Nel giugno del 1939 il presidente Franklin Delano Roosevelt (Bill Murray) si prepara ad ospitare il Re e la Regina d’Inghilterra per un weekend nella residenza estiva dei Roosevelt all’interno dell’Hyde Park sull’Hudson, nella parte settentrionale dello stato di New York. L’evento segna la prima visita assoluta di un regnante britannico negli Stati Uniti, finalizzata all’alleanza anglo-americana in vista dell’imminente ed inevitabile confronto bellico con la Germania nazista.
Sorta di spin-off de Il discorso del re (e non un suo seguito come recita la tagline che accompagna il film), A Royal Weekend procede in maniera simile al sopracitato film con Colin Firth e Geoffrey Rush nel miscelare racconto biografico e romanzo (e romance), alternando le schermaglie tra due uomini politici alle prese con delicati interessi internazionali con la messa in scena delle loro debolezze, della loro dimensione fragile, fallibile e caduca di esseri umani. Raccontato attraverso lo sguardo di Daisy – cugina di terzo grado, vicina di casa, amica ed infine amante di Roosevelt –, il weekend da cui prende il titolo il film è il piccolo spazio temporale necessario affinché avvenga un importante cambiamento, sia politico che umano. Con l’intento di esplorare gli aspetti “umani troppo umani” di due dei leader più carismatici di metà secolo (anche se qui a fare la parte del leone è solo Roosevelt, mentre il Re Giorgio è solo un buffo e goffo comprimario, lontano dalla raffinata interpretazione di Colin Firth) A Royal Weekend è di certo un film garbato, gradevole e ben confezionato ma che mostra la corda quando lo stile e l’eleganza non riescono a sopperire ad una scrittura tiepida ed superficiale che, al contrario, dovrebbe sostenere l’intera opera intessendo un rapporto ben più profondo con l’intero cast. Dopo alcuni minuti di visione, infatti, l’english touch artefatto e ricreato ad hoc dal registra sudafricano Roger Michell sembra pian piano slegarsi dal contesto, man mano che la narrazione procede in direzione di un pre-finale melodrammatico non supportato da un adeguato crescendo e che quindi – privato di climax – sembra giustapposto piuttosto che finalizzato alla narrazione. Questo stona ulteriormente con un film per lo più pensato e strutturato sui modi del cinema classico americano e che quindi procede, per sua natura, senza alcun sobbalzo dall’inizio fino all’affrettato finale seguendo pedissequamente le traiettorie motorie ed emotive dei personaggi principali. Non aspettatevi inoltre nulla di sorprendente da Bill Murray, che sebbene rimanga sempre un attore dotato di grande carisma, è stato servito da un copione piuttosto modesto.

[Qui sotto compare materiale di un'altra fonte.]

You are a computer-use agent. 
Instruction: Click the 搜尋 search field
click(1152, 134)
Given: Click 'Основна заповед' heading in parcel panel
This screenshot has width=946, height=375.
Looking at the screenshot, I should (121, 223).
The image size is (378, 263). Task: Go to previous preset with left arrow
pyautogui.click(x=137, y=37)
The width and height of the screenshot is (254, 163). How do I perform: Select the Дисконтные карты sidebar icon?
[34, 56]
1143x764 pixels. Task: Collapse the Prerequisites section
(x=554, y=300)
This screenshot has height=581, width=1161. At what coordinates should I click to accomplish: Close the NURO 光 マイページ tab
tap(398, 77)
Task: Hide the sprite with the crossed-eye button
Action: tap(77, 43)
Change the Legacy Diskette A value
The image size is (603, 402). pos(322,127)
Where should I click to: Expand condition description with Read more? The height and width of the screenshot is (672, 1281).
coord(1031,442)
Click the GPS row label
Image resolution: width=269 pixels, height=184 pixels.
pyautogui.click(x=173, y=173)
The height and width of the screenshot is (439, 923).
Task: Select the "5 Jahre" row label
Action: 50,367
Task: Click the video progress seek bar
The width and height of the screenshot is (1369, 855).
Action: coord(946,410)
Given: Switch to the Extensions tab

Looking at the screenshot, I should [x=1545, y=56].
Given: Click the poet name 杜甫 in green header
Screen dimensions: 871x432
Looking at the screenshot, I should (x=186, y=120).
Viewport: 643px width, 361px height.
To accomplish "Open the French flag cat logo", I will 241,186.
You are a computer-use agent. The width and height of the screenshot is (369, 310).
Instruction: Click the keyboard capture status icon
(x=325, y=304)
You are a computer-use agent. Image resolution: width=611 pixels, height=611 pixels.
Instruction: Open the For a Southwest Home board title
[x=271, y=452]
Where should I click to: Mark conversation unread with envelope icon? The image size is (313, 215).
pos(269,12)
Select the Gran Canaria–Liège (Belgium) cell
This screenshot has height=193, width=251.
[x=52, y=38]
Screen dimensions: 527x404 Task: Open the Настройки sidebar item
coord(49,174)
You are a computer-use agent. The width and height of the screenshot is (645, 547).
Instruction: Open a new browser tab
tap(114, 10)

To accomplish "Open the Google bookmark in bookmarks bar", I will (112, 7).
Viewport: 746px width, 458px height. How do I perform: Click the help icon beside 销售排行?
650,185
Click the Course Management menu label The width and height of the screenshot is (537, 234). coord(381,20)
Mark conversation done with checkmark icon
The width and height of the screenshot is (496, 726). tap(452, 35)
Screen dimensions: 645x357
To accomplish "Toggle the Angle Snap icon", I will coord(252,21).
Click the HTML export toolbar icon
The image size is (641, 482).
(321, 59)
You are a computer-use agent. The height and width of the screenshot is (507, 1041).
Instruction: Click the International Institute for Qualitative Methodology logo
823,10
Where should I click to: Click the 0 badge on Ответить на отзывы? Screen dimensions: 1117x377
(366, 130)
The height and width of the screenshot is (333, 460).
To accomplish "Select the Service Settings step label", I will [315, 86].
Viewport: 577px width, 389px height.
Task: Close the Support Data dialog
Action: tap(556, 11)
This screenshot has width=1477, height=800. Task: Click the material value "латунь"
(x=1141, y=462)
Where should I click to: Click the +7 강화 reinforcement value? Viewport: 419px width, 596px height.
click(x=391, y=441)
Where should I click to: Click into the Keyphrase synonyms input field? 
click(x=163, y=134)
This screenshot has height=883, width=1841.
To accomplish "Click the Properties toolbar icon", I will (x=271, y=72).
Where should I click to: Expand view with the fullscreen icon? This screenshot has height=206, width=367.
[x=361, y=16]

Lontano dal decoupage raffinato de Il Discorso del Re, dalla profondità letteraria della serie Downton Abbey o dal capolavoro di stile che è Gosford Park di Robert Altman, A Royal Weekend è un film con ottime potenzialità irrisolte a cui probabilmente manca a monte la scelta di una direzione ben precisa, che si traduce nella sensazione che nessuno creda poi così tanto nella bontà del progetto.
Peccato.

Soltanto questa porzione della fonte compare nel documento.